Star Trek: Strange New Worlds has been serving up some chef’s kiss episodes that will surely be on “best of” lists for years to come. (And that’s not just because we see Captain Pike and Spock in the kitchen!) We recently had the chance to sit down over Zoom with director Jordan Canning, who helped bring the recent and hilarious season 2 episode “Charades” to the screen. Canning’s insights into the creative process behind “Charades” and her passion for Trek were, to quote Spock, “fascinating.”
[Warning: This article and podcast contains spoilers for Star Trek: Strange New Worlds. Proceed at your own risk.]
But wait… A bottle episode of Strange New Worlds?
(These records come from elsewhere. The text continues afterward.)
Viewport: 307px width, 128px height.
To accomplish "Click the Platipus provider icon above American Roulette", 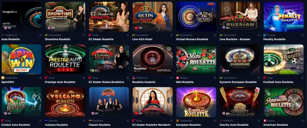I will click(x=265, y=121).
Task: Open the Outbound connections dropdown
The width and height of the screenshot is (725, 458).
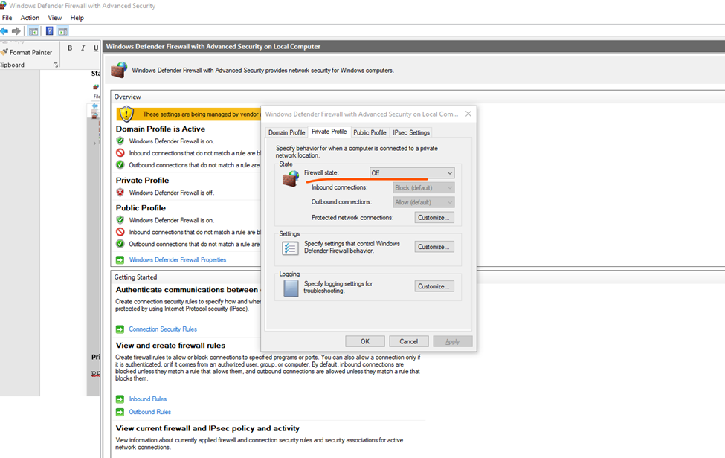Action: coord(424,202)
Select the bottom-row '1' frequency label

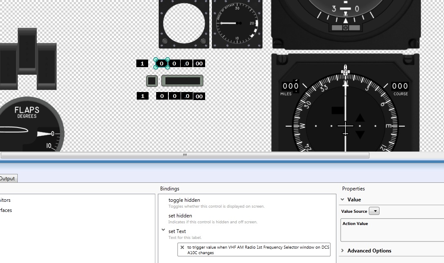coord(143,96)
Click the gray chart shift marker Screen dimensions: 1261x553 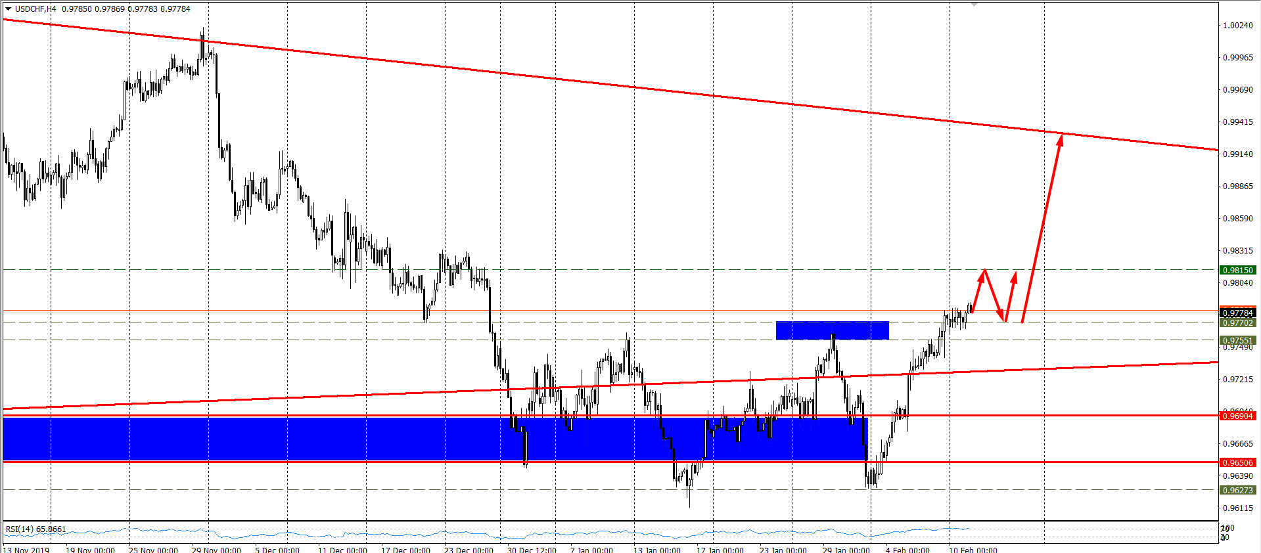(x=974, y=5)
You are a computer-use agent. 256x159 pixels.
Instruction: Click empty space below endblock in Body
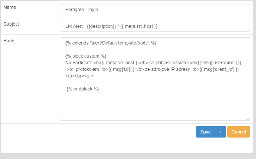(x=155, y=104)
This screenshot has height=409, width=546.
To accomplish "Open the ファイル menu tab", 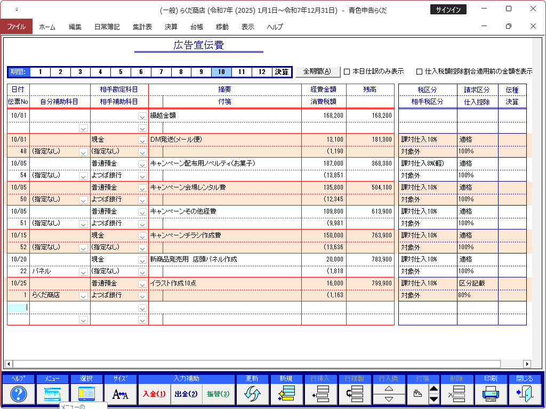I will (x=16, y=27).
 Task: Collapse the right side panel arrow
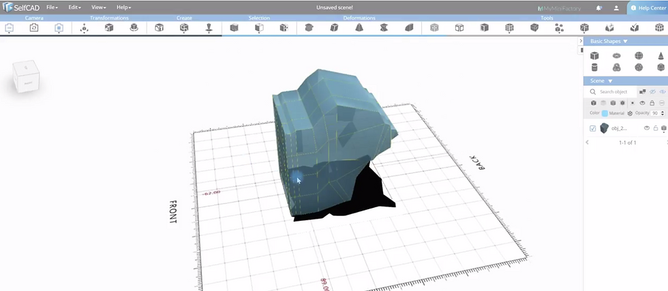click(581, 41)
Star Trek: Strange New Worlds follows the voyages of the USS Enterprise under Captain Christopher Pike, played by Anson Mount. In its second season, the show features a charismatic and talented cast. Besides Mount’s Pike, Ethan Peck returns as Spock along with Rebecca Romijn as Number One (aka Una Chin-Riley). Jess Bush plays Nurse Christine Chapel, Christina Chong is La’An Noonien-Singh, Celia Rose Gooding is Nyota Uhura, Melissa Navia is Erica Ortegas, and Babs Olusanmokun is Joseph M’Benga.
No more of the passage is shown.